● **Excerpt to read**:
= = = =
LINCOLN, Neb. (AP) — Nebraska lawmakers approved a bill Wednesday that would allow immigrants with temporary legal status to work in more than 170 professions, including jobs as teachers, nurses and doctors.
Senators passed the measure with a 33-11 vote, enough support to override a likely veto by Gov. Pete Ricketts.
Supporters say that the youths should have access to professional and commercial licenses. The bill would apply to those who came or were brought to the country illegally, but received lawful status under President Barack Obama's executive action allowing them to stay in the country. Nebraska had nearly 5,200 youths who could be affected by the legislation as of December, according to U.S. Citizenship and Immigration Services.
The bill has won support from an array of business and religious groups, the Nebraska Cattlemen Association and Omaha Mayor Jean Stothert. It would apply to more than 170 professions, from electricians and pharmacists to tattoo artists and mixed martial artists.
"It's a common sense workforce development proposal to keep educated and skilled residents in Nebraska," said Sen. Heath Mello of Omaha, the measure's sponsor.
Mello said he introduced the bill after learning that some youth in the Omaha area who are in the country illegally were getting trained in the medical field and then taking their skills to Iowa because they couldn't get licensed in Nebraska.
Many states don't specifically prevent the youth from getting professional licenses, he said, but a 2009 state law prohibits Nebraska from granting "benefits" to anyone who has entered the country illegally. Under Nebraska law, benefits include state-issued commercial and professional licenses.
The issue has already surfaced in other legislatures and is expected to spread.
"There are a lot of states that haven't looked closely at it," said Tanya Broder, a senior staff attorney with the National Immigration Law Center. "Nebraska is part of a growing trend."
= = = =
● **Entries provided**:
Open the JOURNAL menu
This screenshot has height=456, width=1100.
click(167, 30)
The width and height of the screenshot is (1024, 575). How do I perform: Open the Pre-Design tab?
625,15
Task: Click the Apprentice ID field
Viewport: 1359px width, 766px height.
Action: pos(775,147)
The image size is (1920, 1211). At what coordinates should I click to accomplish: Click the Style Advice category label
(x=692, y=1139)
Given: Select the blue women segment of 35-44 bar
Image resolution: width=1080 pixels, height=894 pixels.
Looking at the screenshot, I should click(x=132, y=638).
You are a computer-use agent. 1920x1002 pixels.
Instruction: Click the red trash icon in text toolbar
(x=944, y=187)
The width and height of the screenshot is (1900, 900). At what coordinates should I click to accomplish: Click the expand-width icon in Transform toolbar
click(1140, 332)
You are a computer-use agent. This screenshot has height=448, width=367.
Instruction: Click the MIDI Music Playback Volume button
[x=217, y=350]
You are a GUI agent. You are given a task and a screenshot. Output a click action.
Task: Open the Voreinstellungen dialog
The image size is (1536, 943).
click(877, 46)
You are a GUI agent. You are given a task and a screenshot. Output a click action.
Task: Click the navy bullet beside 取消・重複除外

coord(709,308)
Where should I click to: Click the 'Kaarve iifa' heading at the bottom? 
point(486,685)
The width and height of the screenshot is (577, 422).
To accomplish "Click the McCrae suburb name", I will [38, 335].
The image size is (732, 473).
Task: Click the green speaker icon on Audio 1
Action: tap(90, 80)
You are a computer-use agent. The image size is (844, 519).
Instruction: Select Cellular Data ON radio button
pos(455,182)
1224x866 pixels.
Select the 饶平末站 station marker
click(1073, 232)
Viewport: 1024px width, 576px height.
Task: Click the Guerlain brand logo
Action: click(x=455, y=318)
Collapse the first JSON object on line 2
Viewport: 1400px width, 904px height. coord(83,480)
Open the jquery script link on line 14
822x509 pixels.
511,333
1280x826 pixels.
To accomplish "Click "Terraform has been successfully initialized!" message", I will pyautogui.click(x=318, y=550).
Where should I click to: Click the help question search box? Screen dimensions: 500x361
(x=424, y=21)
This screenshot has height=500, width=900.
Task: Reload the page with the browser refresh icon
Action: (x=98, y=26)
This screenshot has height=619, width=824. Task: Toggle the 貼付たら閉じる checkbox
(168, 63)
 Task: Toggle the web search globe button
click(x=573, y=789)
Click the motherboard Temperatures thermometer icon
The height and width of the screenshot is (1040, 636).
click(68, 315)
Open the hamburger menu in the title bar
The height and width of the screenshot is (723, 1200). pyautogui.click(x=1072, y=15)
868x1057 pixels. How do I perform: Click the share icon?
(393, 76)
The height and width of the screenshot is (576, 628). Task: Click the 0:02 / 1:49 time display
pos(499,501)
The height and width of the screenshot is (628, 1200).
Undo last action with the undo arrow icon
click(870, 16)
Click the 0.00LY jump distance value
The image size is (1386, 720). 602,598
= = = =
Carry the news report on Nebraska's professional licensing bill for immigrants forward from its final sentence. The items are separate material and have no connection to the news report.

● **Output for this task**:
Florida enacted a law in 2014 that allows law licenses for youths who were brought to the U.S. as a minor, have work authorization and have lived in the country for more than 10 years. Illinois passed a similar measure last year, and Nevada approved a law to allow teaching licenses for deferred-action youths.
A new California law allows professional and commercial licenses for anyone with a taxpayer identification number, regardless of their immigration status
The policy announced by President Barack Obama in 2012 gives certain youths a Social Security number, a two-year work permit and protection from deportation. It applies to people who are at least 15 years old, arrived in the U.S. before their 16th birthday, were under 31 in 2012, have lived continuously in the U.S. since 2007 and are in school or working toward a degree.
Ricketts said the bill is too broad and is unfair to immigrants who followed the legal process to establish residency. In a statement released Tuesday afternoon, the governor said it would also grant licenses to asylum seekers and people with temporary protected status, including those from countries such as Somalia, Syria, and Yemen where terrorists are known to congregate.
Mello said both types of immigrants are forced to undergo a rigorous federal screening before they are granted the status.
Sen. Bill Kintner of Papillion, a conservative Republican, said the state shouldn't reward the children of people who came to the country illegally, even though the federal government granted them legal status.
"I just don't think it's our job," Kintner said. "We didn't cause the problem. We shouldn't have to fix the problem. We should put the pressure on the federal government to fix the problem that they created, perpetuated and have failed to do anything about."
Florida and Illinois have already passed laws allowing deferred-action youths to receive law licenses. California allows professional and vocational licenses for anyone with an individual taxpayer identification number, regardless of immigration status.
Advocates for the youth cheered Wednesday's vote.
Passing the bill "is a great step forward for Nebraska because we all have much to gain from the skills, talent and hard work of the young people who could obtain professional licenses," said Darcy Tromanhauser, who works on immigration issues for the group Nebraska Appleseed.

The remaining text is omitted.